Ecrit par Matthieu Gosztola 11.10.11 dans La Une Livres, Les Livres, Recensions, Poésie, Gallimard

Ariel. 113 p. Poésie / Gallimard 5 € (réédition Gallimard Du monde entier, 2006).

Ecrivain(s): Sylvia PLATH Edition: Gallimard

Ariel, Sylvia Plath

La mort pour mettre fin à la vie du désastre.


Sylvia Plath, Ariel, présentation et traduction de Valérie Rouzeau, Gallimard, Collection Poésie / Gallimard, 2009, 5 euros.

Ariel paraît en 1965, « deux ans après que Sylvia Plath s’était donné la mort à Londres, par l’un de hivers les plus froids qu’ait connu l’Angleterre ». Ces poèmes ont été écrits pour la plupart « entre octobre 1962 (après le départ de Ted Hughes) et février 1963 – les derniers écrit sont datés du 5 février, il s’agit des poèmes « Balloons » (« Ballons ») et « Edge » (« Extrémité »). Sylvia est morte le 11 », comme le note Valérie Rouzeau dans son avant-propos.
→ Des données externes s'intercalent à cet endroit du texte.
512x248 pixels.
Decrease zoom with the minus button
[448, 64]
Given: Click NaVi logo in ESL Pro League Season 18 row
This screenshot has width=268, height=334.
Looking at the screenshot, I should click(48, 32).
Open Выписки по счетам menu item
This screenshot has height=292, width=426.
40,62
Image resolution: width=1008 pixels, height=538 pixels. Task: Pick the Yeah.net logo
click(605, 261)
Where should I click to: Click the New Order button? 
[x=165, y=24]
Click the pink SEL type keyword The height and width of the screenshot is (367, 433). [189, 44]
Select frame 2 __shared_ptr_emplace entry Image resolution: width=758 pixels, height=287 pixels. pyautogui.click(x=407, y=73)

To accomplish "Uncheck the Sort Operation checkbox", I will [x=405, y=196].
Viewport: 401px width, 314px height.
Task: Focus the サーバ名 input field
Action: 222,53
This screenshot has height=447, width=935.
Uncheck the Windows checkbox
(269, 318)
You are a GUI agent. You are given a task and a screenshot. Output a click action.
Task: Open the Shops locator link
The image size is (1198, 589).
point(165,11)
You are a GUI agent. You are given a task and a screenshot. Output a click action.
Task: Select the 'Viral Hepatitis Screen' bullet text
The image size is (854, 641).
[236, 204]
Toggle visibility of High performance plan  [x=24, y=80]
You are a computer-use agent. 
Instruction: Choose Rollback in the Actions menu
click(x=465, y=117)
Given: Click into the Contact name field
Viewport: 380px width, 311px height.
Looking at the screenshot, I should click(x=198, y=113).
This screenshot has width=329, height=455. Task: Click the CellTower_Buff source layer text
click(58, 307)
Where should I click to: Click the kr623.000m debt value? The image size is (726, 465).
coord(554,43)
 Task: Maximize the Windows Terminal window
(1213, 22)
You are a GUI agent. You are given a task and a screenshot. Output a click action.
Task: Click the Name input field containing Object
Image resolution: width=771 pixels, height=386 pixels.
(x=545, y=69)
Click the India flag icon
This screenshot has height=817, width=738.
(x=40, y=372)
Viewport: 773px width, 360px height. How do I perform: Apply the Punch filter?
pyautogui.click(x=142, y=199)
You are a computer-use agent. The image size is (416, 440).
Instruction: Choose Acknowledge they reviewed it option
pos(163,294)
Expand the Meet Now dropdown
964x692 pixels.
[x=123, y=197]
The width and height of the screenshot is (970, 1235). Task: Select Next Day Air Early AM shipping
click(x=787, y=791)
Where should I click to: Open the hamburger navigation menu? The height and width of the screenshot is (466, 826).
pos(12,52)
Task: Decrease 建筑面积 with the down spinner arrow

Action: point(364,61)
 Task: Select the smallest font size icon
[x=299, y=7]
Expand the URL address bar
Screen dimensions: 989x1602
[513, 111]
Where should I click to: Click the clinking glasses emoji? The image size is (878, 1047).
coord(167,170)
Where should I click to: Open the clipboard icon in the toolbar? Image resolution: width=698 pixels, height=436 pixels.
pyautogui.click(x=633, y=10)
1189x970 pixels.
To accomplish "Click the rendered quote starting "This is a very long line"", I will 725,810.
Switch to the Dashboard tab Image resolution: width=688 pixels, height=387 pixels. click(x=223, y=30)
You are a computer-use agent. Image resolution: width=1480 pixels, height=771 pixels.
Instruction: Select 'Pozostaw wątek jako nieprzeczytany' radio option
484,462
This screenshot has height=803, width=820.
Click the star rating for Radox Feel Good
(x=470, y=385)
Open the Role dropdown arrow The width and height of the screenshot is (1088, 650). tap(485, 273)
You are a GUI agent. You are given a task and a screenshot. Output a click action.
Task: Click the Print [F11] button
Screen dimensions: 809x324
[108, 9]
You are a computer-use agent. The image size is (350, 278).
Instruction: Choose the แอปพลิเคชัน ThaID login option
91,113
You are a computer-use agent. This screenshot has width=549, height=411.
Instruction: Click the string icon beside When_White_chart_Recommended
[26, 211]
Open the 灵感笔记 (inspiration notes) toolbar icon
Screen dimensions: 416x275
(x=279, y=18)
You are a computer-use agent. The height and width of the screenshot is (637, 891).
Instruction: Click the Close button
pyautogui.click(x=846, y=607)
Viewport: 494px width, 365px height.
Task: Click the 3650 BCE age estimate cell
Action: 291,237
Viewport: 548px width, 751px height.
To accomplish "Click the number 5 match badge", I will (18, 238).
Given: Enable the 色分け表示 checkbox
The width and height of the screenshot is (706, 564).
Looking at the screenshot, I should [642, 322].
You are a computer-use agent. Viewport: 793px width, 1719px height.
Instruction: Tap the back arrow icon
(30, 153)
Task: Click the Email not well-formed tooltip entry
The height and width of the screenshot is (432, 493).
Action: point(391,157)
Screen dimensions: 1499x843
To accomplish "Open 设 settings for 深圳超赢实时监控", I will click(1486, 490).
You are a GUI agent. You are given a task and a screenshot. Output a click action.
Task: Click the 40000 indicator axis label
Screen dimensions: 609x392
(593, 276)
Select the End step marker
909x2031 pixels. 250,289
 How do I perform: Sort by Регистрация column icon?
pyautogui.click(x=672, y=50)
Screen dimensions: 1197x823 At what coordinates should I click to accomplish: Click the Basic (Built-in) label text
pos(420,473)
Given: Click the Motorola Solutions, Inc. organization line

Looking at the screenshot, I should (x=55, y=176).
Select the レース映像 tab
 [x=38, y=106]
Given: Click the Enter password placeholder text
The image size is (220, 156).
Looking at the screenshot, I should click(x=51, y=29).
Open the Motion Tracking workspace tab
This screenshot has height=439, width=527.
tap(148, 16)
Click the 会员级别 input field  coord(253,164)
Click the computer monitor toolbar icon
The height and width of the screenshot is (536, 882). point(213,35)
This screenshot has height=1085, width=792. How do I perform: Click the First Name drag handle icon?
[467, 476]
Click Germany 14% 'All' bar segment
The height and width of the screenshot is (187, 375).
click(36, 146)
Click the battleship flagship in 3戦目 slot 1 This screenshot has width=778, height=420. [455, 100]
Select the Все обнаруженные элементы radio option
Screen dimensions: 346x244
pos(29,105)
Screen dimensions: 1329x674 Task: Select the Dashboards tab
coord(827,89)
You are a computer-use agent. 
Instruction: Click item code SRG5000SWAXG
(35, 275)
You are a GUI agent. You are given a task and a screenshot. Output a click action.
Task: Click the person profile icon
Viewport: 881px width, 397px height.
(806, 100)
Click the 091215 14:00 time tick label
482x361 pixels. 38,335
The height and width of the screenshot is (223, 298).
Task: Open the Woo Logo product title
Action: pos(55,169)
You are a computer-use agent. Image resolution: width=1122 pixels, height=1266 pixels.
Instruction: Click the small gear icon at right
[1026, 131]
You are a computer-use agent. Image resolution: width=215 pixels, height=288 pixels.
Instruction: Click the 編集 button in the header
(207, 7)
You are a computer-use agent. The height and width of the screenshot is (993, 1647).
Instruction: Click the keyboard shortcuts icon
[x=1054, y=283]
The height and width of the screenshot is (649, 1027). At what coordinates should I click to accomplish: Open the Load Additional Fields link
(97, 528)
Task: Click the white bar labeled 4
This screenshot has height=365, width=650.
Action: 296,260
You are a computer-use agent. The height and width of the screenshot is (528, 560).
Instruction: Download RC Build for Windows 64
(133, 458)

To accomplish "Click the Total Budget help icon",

Il faut saluer une fois encore, à l’occasion de cette réédition en poche, après que l’a fait Jean Bogdelin au sein de La Cause littéraire, sa traduction, libre et inventive autant que précise, qui permet aussi de mesurer à quel point les trouvailles poétiques de Plath ont enrichi son écriture non pas de traductrice mais de poétesse : Pas revoir bien sûr, mais surtout Quand je me deux (Le Temps qu’il fait, 2009), ou encore Va où (Le Temps qu’il fait, 2002).

Les poèmes de Plath sont tournés vers cette asymptote que fait l’âme avec l’infini qu’est l’amour :

« Amour, amour, ma saison » (« Messagers »).

Mais ils portent en eux toute l’imminence du désastre :

« Mes os renferment un silence, les champs font / Au loin mon cœur fondre. // Ils menacent / De me conduire à un ciel / Sans étoiles ni père, une eau noire ». (« Moutons dans la brume »).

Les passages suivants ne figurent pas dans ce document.